Documento fuente
Muy queridos hermanos y hermanas en el Señor
Jesús. Agradezco la presencia de todos ustedes y aprecio mucho su voluntad de
unirse a la acción de gracias que como comunidad queremos elevar por los veinticinco
años de ministerio sacerdotal que Dios me ha concedido; agradezco la presencia
de los señores Obispos, en primer lugar del nuestro, que preside esta
celebración, nuestro querido pastor, Mons. Ruy Rendón Leal; agradezco también
la presencia del que sigue siendo nuestro, aunque esté en Querétaro, Mons.
Faustino Armendáriz Jiménez y de Mons. Alonso Calzada Guerrero, Obispo Auxiliar
de Oaxaca, excelente amigo, contemporáneo de formación; oramos con mucho afecto
por la salud de Mons. Francisco Javier Chavolla Ramos, quien me expresó su
deseo y su imposibilidad de estar entre nosotros, lo está espiritualmente; la
presencia de ustedes manifiesta que el ministerio sacerdotal es un don para
toda la Iglesia y que se sitúa en el orden de un sacramento compartido en
fraternidad, en jerarquía y en comunión.

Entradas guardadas
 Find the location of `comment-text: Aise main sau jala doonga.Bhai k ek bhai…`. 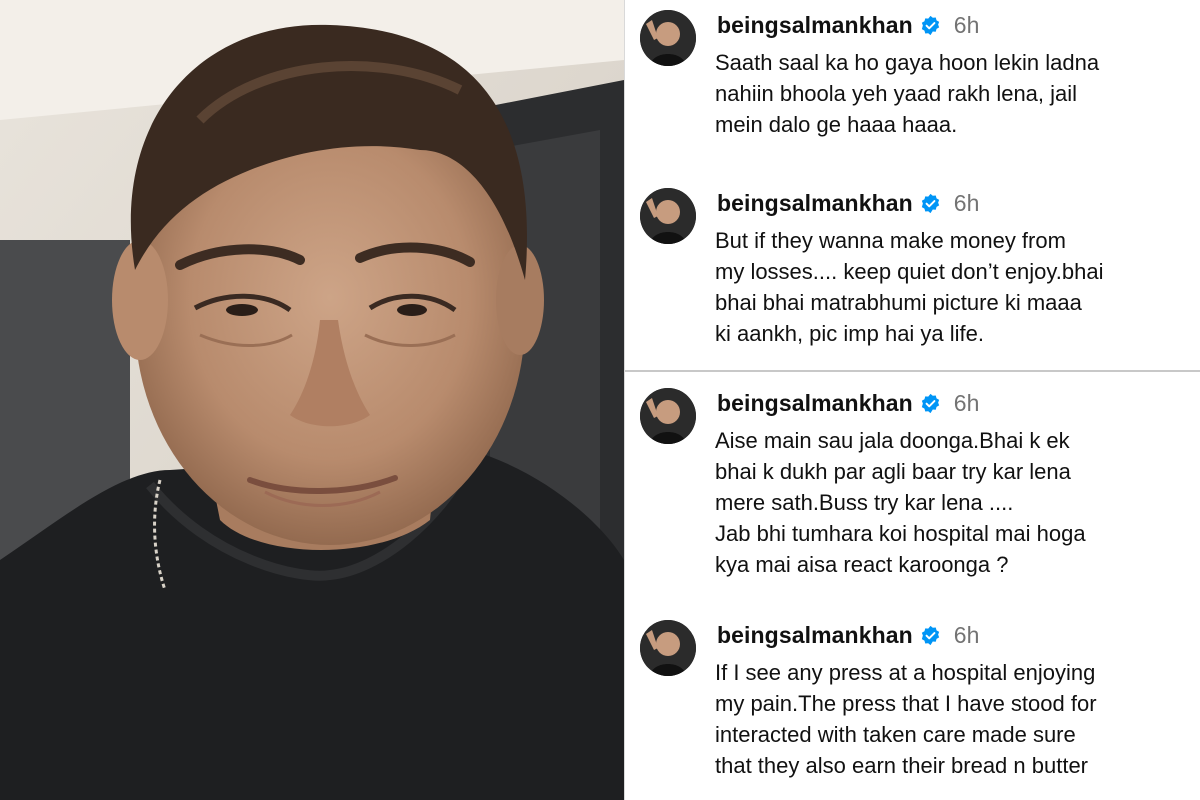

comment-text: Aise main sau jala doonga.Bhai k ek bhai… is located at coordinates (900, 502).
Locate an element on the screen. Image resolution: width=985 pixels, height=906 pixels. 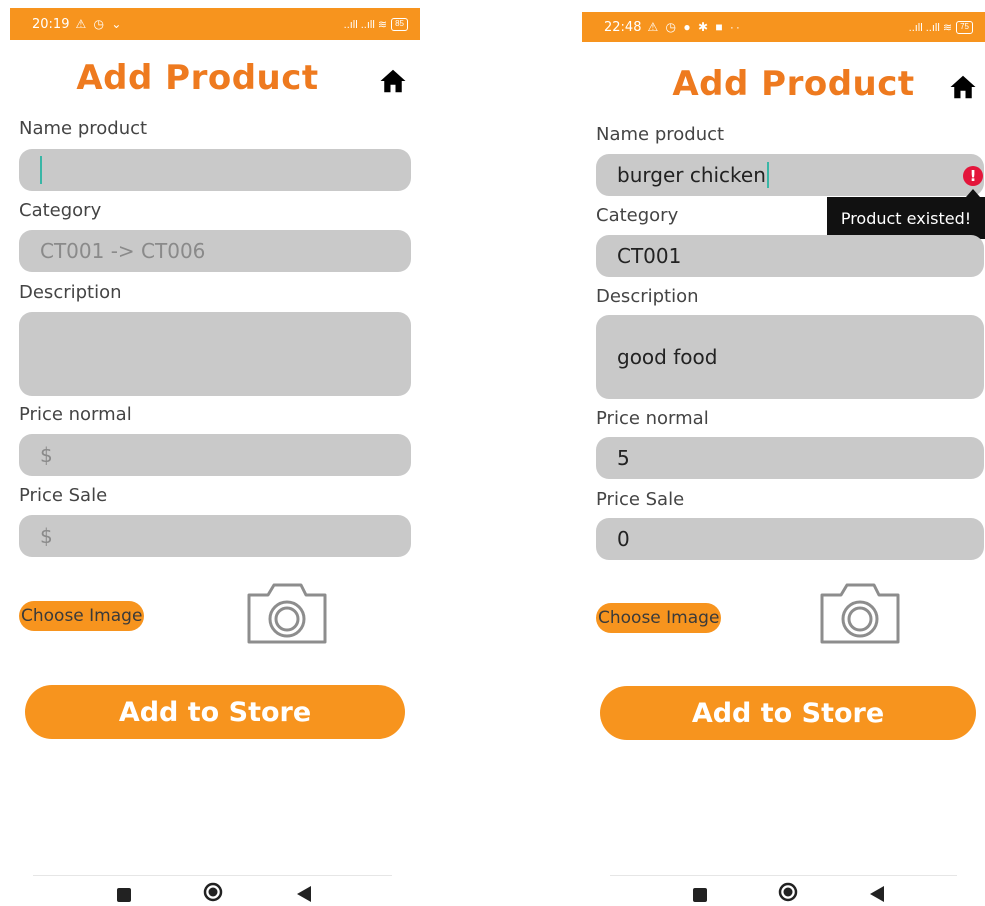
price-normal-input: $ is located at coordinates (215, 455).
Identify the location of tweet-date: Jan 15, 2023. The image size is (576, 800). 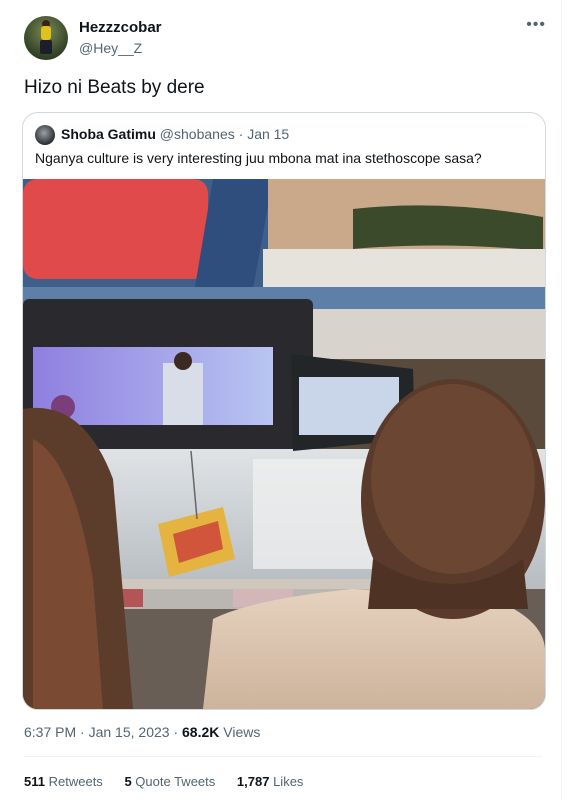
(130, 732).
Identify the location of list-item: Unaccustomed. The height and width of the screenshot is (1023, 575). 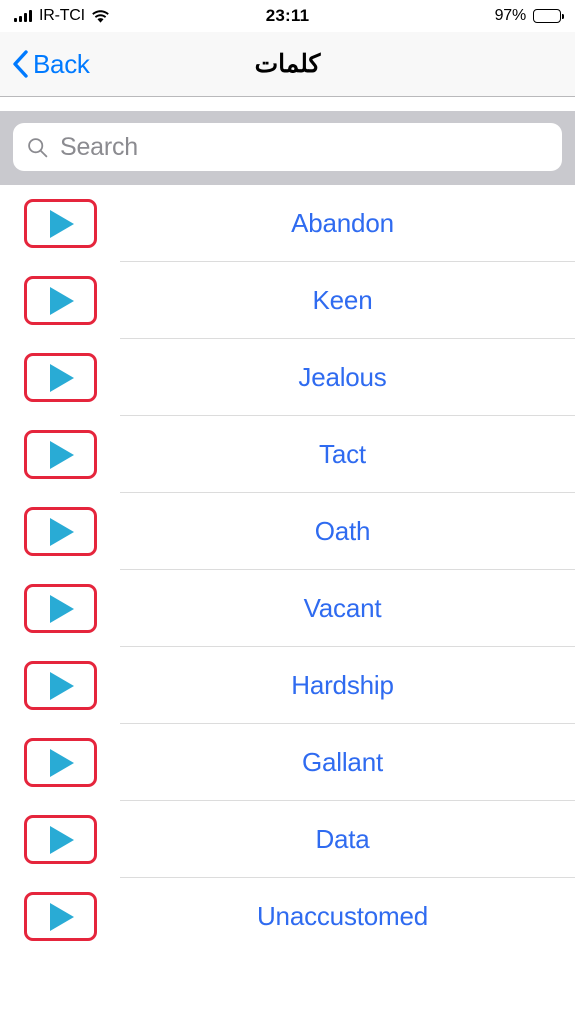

Qué hacer
Extrae sin cambios el pasaje del texto de acción de gracias por los veinticinco años de ministerio sacerdotal que abre con las palabras que contienen "Faustino Armendáriz Jiménez" y cierra con "y en comunión.".

Resultado
Faustino Armendáriz Jiménez y de Mons. Alonso Calzada Guerrero, Obispo Auxiliar
de Oaxaca, excelente amigo, contemporáneo de formación; oramos con mucho afecto
por la salud de Mons. Francisco Javier Chavolla Ramos, quien me expresó su
deseo y su imposibilidad de estar entre nosotros, lo está espiritualmente; la
presencia de ustedes manifiesta que el ministerio sacerdotal es un don para
toda la Iglesia y que se sitúa en el orden de un sacramento compartido en
fraternidad, en jerarquía y en comunión.